Crisis Over?

Discussion in 'Economics' started by lrm21, Oct 13, 2008.

  1. lrm21

    lrm21

    Well with the G7 pretty much locked down everything and pledging their currencies it looks like there will be no further collapses.

    We had no major failures in the USA in the last week. MS will probably get the Mitsubshi deal under worse terms but they will not fail.

    The CDS Auction for LEHMAN showed that everything was being marked down during the downturn and the final writeoff showed no major suprises. In addition there is now a floor of around 8 cents on the dollar on the CDS

    If your a shitty bank you got to love the idea of Paulson being a silent partner and give you the guns to take out your honest competition.

    Gold and Silver are not going anywhere. If Gold couldnt break 1K with the world on fire in the last two weeks its not gonna happen.

    I was very concerned 10 days ago that a major bank run was a remote possibility. I think now its highly unlikely.

    The recession is still too come, and of course higher taxes, higher costs but the death spiral in the markets its probably close to the end.

    I don't know if we have hit a total market bottom, but I don't think the financial system is going to fall into the abyss this year.

    Anyone think I am nuts on this.
     
  2. all good points
    but its not monday yet
    at least, its not 9:30 AM EDT Monday
     
  3. this crisis is by no means over. there is still massive amounts of debt and leverage in the system. the credit bubble has only begun to implode. also, u.s. govt debt is quickly approaching 100% of gdp. i'm not trying to sound pessimistic...it's just reality.
     
  4. pitz

    pitz

    Next step is de-correlation of assets and asset classes.

    In the past week, pretty much all world indicies dropped the same amount, measured in US dollars.

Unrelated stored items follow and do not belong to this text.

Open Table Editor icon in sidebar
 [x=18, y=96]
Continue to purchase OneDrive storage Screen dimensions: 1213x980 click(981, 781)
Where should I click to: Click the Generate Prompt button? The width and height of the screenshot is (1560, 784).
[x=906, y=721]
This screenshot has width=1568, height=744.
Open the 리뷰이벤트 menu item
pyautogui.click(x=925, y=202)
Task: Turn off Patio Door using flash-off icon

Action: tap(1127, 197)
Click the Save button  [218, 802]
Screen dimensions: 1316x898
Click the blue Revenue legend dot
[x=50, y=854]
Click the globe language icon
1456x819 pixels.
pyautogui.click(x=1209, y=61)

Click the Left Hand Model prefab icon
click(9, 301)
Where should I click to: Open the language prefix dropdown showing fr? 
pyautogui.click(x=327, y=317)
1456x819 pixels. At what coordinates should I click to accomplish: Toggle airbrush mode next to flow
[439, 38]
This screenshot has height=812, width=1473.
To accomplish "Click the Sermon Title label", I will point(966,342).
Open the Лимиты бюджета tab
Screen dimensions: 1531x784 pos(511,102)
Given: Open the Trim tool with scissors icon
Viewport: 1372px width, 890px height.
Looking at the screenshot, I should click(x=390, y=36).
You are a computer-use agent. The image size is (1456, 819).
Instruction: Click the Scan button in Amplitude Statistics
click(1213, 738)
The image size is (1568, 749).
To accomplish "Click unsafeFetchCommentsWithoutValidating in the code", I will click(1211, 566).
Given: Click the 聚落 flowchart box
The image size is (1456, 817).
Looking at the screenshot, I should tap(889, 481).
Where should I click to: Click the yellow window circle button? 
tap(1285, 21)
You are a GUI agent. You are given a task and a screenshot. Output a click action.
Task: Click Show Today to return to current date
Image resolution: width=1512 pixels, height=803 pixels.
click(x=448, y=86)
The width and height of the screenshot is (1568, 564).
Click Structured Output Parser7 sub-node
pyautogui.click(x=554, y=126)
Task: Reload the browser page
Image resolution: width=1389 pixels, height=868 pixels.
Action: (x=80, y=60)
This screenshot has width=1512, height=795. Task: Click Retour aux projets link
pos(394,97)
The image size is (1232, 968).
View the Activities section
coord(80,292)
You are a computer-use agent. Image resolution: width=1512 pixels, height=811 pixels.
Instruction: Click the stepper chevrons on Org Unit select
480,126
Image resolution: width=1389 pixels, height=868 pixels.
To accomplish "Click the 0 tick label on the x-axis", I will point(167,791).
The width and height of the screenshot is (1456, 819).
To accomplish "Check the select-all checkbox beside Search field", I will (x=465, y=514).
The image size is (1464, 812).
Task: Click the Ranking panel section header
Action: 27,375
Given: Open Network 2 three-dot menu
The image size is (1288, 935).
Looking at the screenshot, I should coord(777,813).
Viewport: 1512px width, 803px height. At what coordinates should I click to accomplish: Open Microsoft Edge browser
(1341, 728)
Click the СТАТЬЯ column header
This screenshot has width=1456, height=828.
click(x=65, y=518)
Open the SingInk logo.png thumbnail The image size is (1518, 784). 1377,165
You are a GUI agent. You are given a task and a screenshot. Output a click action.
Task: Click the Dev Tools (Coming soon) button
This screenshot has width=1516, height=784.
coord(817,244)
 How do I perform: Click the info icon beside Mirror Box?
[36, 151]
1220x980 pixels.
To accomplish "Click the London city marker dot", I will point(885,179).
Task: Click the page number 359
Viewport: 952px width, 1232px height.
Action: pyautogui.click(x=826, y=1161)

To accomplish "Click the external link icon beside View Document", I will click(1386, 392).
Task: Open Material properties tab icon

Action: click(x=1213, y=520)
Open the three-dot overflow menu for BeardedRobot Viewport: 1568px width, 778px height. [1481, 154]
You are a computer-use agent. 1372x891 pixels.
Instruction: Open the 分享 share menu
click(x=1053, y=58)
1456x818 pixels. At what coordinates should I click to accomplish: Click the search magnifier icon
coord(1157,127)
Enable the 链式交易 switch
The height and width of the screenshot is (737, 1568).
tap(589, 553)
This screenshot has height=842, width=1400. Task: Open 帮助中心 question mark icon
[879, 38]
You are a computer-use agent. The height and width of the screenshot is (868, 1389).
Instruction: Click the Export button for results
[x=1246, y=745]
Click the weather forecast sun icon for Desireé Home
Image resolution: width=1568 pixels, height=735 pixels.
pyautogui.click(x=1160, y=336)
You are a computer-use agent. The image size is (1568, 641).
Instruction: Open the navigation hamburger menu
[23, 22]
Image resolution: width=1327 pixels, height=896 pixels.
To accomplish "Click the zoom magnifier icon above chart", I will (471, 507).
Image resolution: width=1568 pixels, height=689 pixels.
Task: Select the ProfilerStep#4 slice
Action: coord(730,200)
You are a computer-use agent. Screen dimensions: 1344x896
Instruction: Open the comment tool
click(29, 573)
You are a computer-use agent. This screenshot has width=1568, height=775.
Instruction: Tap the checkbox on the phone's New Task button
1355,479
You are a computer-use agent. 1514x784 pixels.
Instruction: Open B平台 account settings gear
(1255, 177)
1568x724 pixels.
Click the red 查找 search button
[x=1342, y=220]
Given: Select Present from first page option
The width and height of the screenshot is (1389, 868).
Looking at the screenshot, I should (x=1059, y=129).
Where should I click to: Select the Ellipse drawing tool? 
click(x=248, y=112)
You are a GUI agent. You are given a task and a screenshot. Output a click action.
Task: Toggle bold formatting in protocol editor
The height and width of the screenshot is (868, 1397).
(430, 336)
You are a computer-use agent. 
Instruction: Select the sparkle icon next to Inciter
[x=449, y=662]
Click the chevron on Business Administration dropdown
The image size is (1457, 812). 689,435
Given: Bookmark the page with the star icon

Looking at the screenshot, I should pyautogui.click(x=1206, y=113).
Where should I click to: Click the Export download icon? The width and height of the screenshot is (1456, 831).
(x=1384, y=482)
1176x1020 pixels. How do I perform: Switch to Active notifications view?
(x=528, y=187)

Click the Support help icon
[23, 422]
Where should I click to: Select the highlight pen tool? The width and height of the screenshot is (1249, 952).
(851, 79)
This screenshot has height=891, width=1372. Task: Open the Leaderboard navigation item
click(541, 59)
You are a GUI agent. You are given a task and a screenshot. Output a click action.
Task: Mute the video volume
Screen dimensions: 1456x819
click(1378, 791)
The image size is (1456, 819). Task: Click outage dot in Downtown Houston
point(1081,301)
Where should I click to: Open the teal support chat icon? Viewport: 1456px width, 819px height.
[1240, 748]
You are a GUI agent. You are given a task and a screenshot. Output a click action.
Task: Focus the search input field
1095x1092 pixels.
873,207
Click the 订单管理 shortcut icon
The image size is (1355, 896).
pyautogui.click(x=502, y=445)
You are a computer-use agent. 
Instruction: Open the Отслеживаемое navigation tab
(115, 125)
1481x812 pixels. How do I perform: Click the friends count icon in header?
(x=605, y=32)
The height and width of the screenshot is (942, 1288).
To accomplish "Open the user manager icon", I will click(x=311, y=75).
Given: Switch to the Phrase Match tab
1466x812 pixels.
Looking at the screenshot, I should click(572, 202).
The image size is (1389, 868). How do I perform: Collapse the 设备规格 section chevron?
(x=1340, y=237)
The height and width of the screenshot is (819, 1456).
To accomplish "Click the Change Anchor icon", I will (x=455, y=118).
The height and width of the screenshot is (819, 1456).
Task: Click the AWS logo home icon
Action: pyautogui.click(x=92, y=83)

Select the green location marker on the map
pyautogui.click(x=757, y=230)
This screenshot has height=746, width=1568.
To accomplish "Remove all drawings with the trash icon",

Most stocks dropped roughly the same amount as well.

    The next phase will be to seperate true value, from fluff.

    It wouldn't surprise me to see certain financials take a huge hit (RBS, HBOS, and whatever else is probably insolvent), while, for instance, the energy sector should see huge gains.
     
  5. Pitz, it sounds like you've gambled on energy stocks recently.
     
  6. pitz

    pitz

    Hyperdeflation is usually followed by hyperdeflation.

    Hyperdeflation, as in, what happened last week, to wipe out the banks and the ability of the public to hedge.

    Hyperinflation to re-align the amount of paper wealth in the world to the amount of physical wealth available.

    I happen to think technology will do quite well in the future as well. Certain kinds of technology firms, not firms that are 100% dependant on consumer advertising or who have intrinsically flawed revenue models. Those will always destroy value in the long run.
     
  7. Everything will be fine - Joe Sixpack should be able to get a loan against equity on his house by the end of the week. The $25,000 cash backs on closing might take until the end of next week, but after that everything will be just like it was before.
     
  8. Agyar

    Agyar

    I agree in general that this will happen, but we may not be there yet. I just went from 90% cash to 20% cash after being mostly cash for months. I may be too early, but I do think last week was the peak of the fear. There may still be a lot of unwinding that needs to happen. Really good companies got slaughtered not because they had problems, or the economy had problems, but because the cash that owned the shares went away in many cases and because of general market fear. I'm really happy with the values I picked up even if I have to take another 20% hit from here.

    This is all long term money, so I'm figuring I'll either make a killing in the next few years or be in a soup line with everyone else. I'd like the chicken soup, please.
     
  9. m22au

    m22au

    Exactly.

    I have little doubt that central bank lending and government guarantees of deposits will help financial markets in the days and weeks to come.

    But unless these banks receive injections of equity, the problem is not being solved.

    There are too many banks that are overleveraged.

    Which means that the guarantees will be required, which means currency debasement.


     
  10. Crisis over? Probably not. Great Depression II averted (global GDP imploding by 30%)? Maybe.